Extracted text ▸
....

Non-motoring > Monday morning moan Miscellaneous
Thread Author: legacylad Replies: 56

 Monday morning moan - legacylad
Balloon releases
Head above the parapet but why do certain demographics think that a mass balloon release is a good way of remembering a young persons life ? As are tying lots of balloons to where the deceased sadly met their end.
All it creates is more environmental mess, a danger to wildlife and contributes zilch positivity to the memory of the departed.
Why don’t the mass of people, primarily young people, spend an hour cleaning a park or some old persons garden ? Or anything with a constructive end result ?
Just something else that rattles the cage of an increasingly curmudgeonly, dyslexic old frat.
 Monday morning moan - henry k
Plus a waste of helium
 Monday morning moan - Bobby
Another gripe of mine is folk who will take time off work to go to someone’s funeral to pay their last respects. But would never actually take time to visit them when they were alive.
 Monday morning moan - Duncan
Because 'certain demographics' can't/don't/won't think. Cows try to eat the balloons when they come down in a field - bad news.
 Monday morning moan - Timeonmyhands
Grief by association, people have such shallow lives.
 Monday morning moan - Duncan
Everything is someone else's fault.
Nothing is ever your fault.
Never take responsibility for the consequences of your actions.

Flew to a Mediterranean island at the height of Summer and had to be evacuated? Not your fault - obviously.
 Monday morning moan - Bromptonaut
>> Flew to a Mediterranean island at the height of Summer and had to be evacuated?
>> Not your fault - obviously.

....

Condense the paragraph of the forum thread above that begins "Head above the parapet" into one shorter sentence that keeps its main points.

Stored data ▸
....

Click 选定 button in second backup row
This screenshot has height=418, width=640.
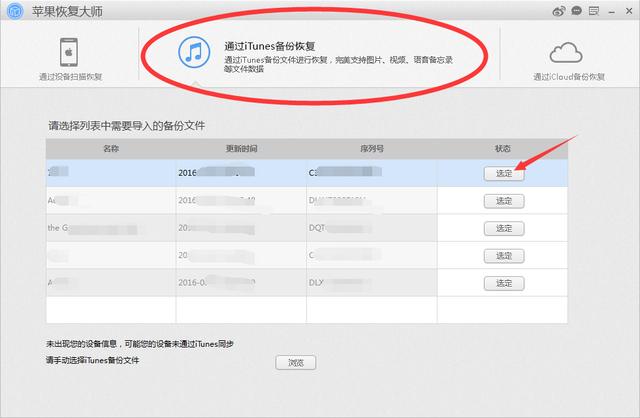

....

Completed exercise ▸
The poster questions why some groups see a mass balloon release, or tying many balloons where the person died, as a good way to remember a young person's life.